## GOAL OF THE EXERCISE
Out of the lines below, please list those that hold the string "Enable".
------ DATA SHOWN
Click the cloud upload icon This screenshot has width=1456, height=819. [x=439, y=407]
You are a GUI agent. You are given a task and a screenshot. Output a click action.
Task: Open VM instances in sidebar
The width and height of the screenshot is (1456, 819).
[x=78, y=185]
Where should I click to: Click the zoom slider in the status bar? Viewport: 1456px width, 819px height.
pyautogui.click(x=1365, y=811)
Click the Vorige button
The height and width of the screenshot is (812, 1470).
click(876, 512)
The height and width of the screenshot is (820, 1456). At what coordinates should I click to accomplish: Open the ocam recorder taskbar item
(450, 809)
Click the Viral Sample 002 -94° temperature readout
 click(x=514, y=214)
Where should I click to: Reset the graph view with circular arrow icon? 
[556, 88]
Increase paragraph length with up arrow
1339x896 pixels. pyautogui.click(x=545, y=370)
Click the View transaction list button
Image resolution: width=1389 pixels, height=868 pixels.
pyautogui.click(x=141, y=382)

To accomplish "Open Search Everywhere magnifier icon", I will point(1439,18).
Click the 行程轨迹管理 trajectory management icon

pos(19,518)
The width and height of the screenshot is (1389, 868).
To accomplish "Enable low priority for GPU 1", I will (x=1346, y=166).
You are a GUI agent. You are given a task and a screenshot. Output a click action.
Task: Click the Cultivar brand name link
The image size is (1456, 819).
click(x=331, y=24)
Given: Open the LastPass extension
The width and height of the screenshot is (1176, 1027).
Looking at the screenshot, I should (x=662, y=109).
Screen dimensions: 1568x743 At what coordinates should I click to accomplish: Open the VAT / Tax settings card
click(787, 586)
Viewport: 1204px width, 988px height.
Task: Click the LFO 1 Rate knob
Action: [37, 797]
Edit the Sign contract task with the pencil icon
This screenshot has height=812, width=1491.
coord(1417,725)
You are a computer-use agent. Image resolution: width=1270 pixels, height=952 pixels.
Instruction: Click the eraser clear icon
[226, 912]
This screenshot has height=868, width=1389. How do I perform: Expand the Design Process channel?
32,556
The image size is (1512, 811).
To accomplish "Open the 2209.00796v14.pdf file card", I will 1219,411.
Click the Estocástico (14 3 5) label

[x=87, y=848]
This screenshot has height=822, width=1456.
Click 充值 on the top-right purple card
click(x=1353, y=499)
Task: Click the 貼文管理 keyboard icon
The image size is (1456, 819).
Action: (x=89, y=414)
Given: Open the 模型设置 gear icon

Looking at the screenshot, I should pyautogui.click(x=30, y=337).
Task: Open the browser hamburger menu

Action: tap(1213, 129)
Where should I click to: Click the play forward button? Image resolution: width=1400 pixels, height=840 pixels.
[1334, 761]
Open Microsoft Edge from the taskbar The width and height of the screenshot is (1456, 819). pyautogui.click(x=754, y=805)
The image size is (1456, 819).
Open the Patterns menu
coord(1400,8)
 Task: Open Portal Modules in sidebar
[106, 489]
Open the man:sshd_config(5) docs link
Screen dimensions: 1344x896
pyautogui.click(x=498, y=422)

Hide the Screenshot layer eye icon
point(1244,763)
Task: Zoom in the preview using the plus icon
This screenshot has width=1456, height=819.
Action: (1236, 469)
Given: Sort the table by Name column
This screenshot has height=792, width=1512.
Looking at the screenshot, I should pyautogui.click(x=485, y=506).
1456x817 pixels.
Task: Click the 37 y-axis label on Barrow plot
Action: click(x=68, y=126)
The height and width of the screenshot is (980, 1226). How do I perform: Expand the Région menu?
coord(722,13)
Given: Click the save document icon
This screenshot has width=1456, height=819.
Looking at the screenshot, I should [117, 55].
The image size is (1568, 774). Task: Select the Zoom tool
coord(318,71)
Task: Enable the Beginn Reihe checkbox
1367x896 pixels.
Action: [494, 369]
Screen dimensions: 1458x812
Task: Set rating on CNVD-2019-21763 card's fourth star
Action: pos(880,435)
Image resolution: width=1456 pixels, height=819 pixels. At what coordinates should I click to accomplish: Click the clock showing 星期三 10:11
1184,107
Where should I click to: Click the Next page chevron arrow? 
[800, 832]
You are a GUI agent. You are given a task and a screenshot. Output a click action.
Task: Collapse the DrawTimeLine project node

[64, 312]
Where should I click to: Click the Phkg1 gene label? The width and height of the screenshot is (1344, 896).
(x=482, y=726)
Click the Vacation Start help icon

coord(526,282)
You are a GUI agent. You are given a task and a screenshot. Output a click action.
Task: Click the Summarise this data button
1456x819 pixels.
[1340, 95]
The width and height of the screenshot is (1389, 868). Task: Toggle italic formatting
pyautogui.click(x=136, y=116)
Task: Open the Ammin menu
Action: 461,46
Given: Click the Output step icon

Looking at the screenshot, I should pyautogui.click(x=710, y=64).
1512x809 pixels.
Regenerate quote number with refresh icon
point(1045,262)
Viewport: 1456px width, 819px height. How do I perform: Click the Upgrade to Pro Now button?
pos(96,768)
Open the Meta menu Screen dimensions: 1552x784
------------
## RESPONSE TO THIS TASK
To accomplish "Enable low priority for GPU 1", I will (x=1346, y=166).
Task: Enable the Beginn Reihe checkbox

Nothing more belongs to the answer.